The title of this is a misnomer. I’m not directly doing the teaching.
As an artist, understanding the context of work is part of my responsibility in preparing for performance. Through that research I learn more about the human condition. I believe this has helped me frame a fair amount of empathy for others.
As a teacher, I sometimes look to other teachers to improve my pedagogy. As a parent, I turn to other teachers to help my raise our children better than we could ever do alone.
We hope that our children learn empathy; to understand and share the feelings of another. From the day they were born, we sang to them, read stories aloud, had pets… We also encourage them to keep exploring through other teachers.

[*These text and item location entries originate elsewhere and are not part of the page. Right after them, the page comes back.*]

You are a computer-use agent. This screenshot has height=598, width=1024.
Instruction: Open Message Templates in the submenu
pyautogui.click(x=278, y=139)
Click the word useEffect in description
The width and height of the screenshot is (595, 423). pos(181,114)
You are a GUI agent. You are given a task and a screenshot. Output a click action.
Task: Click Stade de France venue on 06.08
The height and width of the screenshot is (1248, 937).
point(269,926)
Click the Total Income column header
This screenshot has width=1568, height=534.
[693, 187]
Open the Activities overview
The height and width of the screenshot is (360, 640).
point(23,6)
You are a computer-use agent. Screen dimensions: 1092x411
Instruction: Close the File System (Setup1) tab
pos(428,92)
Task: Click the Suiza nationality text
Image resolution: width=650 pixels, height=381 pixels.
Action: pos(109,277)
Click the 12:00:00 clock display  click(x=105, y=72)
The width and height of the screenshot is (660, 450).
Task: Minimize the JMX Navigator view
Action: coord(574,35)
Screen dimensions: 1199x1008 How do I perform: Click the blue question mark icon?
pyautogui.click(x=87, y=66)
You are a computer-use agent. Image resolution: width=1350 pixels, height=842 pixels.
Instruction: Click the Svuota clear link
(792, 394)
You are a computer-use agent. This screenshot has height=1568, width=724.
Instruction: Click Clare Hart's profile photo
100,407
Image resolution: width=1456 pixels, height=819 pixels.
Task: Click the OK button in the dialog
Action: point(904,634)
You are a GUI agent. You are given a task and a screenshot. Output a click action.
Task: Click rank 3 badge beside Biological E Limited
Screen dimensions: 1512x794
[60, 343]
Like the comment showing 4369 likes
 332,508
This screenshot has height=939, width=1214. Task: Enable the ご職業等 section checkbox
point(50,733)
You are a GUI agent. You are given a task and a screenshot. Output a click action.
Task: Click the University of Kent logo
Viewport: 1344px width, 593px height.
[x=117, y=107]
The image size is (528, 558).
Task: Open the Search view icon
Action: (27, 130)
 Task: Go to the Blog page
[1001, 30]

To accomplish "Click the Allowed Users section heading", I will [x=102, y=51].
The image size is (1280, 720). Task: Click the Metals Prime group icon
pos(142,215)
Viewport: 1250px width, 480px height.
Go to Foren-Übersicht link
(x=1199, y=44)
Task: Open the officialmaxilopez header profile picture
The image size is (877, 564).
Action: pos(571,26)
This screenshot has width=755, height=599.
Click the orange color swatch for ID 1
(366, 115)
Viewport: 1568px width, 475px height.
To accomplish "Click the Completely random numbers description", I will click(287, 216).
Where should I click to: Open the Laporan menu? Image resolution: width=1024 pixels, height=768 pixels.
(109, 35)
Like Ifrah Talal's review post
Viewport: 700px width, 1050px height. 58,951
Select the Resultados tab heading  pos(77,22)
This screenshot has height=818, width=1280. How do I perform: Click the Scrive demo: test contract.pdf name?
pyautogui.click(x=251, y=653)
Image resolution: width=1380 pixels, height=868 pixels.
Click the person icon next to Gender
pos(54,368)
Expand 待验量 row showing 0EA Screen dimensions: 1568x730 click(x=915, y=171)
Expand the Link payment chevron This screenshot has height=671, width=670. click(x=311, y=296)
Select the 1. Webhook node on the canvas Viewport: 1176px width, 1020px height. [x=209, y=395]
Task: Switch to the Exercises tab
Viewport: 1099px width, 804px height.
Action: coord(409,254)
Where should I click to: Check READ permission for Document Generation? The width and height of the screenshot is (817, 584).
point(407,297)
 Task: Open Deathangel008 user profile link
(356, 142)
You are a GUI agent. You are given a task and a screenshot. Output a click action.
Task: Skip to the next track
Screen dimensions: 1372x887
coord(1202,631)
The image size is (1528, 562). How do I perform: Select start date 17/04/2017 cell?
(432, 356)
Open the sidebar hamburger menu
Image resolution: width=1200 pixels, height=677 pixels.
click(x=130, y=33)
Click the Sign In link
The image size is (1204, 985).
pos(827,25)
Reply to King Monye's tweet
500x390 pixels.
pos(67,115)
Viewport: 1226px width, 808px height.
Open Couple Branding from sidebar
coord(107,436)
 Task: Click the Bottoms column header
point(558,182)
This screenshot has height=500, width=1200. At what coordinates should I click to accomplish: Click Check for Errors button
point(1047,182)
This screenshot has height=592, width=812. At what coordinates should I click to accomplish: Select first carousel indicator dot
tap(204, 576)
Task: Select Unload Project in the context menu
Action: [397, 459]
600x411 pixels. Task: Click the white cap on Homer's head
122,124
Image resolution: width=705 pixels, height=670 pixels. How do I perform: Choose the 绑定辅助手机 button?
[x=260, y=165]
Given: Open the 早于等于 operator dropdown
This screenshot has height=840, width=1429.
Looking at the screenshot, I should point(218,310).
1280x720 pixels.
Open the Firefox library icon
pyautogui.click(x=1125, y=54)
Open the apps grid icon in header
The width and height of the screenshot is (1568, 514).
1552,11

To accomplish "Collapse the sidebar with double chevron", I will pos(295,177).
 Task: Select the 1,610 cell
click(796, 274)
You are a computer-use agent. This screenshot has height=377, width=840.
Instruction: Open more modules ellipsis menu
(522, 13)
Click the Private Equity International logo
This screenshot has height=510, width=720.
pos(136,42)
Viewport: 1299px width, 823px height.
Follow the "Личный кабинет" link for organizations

As a parent, I’m tapping into the “village” of teachers available to help nurture my children into decent human beings.
Last night, I wrote about my son’s rock band experience with the Rock Youth program of the Rocking the Lehigh Valley project. He wouldn’t have gotten there without the support of The Lesson Center, where he takes drum lessons with a wonderful teacher, who also happens to be the lead singer for a local tribute band, Start Making Sense. (Jon Braun’s David Byrne representation is really great.)
My son’s relationship with his drum teacher has been a great balance for what he’s learning in his school program, and also helping him dream about all the possibilities that teens can think of. Drums + girls = hero status, right? At least his drum teacher gets him to focus on rudiments and sticking techniques. The “girl” lessons will still need our oversight; a whole other post, I’m sure.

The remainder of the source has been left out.